Trump cumplió, salvo en una cosa

El mensaje inaugural de Trump hace un año pintaba un panorama entre sombrío y escalofriante para México. Ese 20 de enero, en su primer día de regreso a la Casa Blanca, firmó una declaración de emergencia en la frontera (vaya si la convirtió en realidad, obligando además a México a desplegar en esa misión a miles de policías y soldados), anunció el inicio del proceso de expulsión de millones de “extranjeros criminales” (echó fuera con firmeza y crueldad a millones de personas y, en efecto, acabó con los migrantes y los indocumentados), y dijo con rotundidad que designaría a los cárteles criminales como organizaciones terroristas extranjeras (lo hizo en febrero para poder atacarlos en donde estén). Fue en esa intemperie cuando habló de la posibilidad de enviar tropas a operar en el territorio mexicano, lo único que no ha ocurrido, o que no ha cumplido. 

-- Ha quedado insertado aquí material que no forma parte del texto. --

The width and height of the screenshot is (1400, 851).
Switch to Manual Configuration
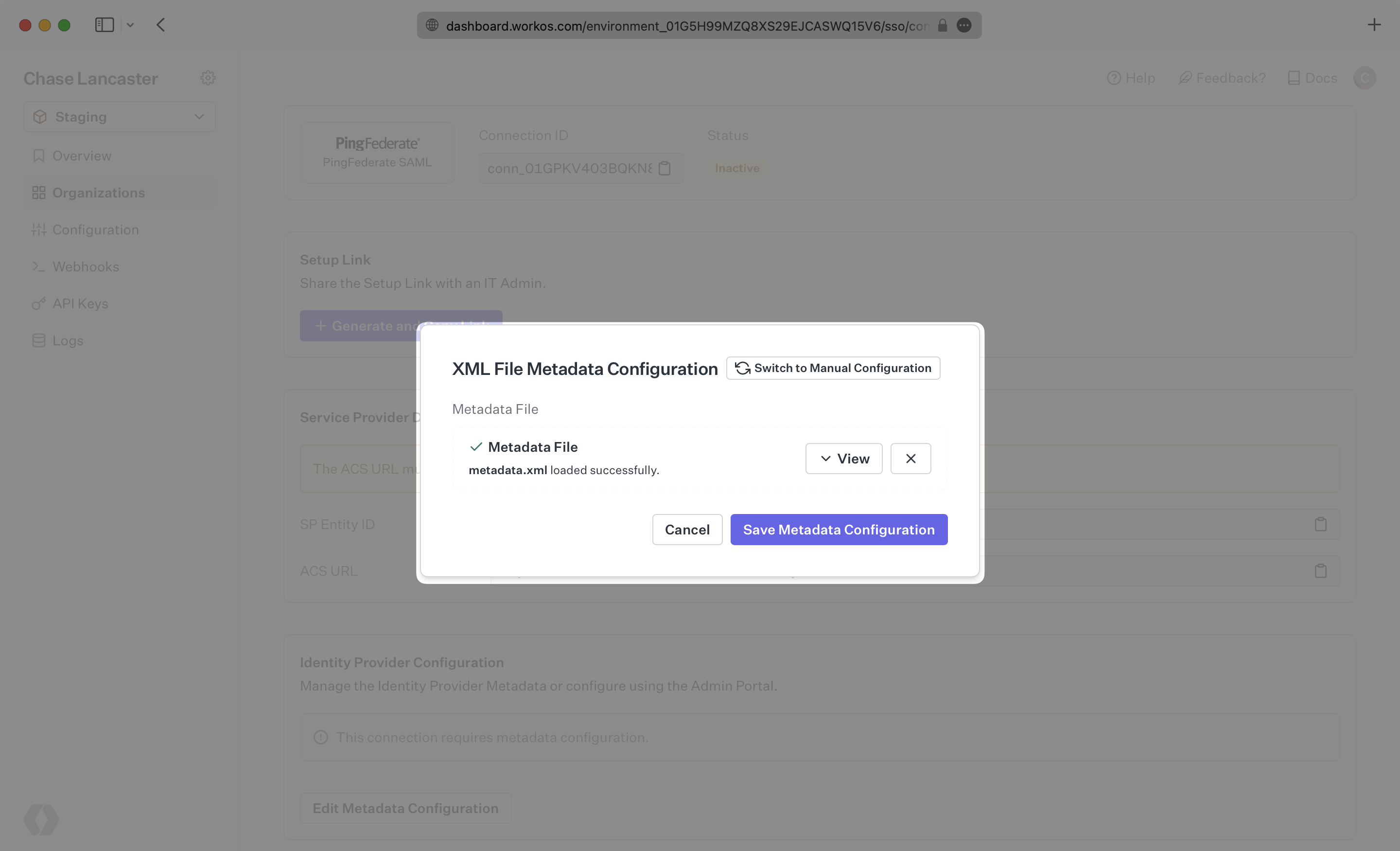(x=832, y=368)
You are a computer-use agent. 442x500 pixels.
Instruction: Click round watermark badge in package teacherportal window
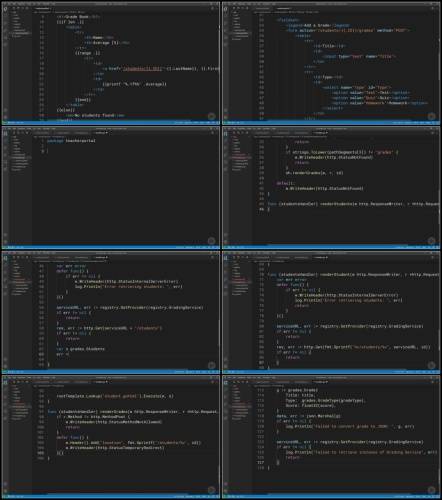pos(211,241)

México se ha plegado a las órdenes de Washington en el combate a los criminales, como un alumno aplicado que debe demostrarle día a día al maestro que está haciendo la tarea. Pero el maestro quiere más. Sus dos últimas evaluaciones antes de cumplirse el año concluyen: 1) que los cárteles están dirigiendo México (Trump, enero 9) y 2) que Estados Unidos necesita tener ya resultados concretos y verificables (Marco Rubio, enero 15). Los hechos. Un año.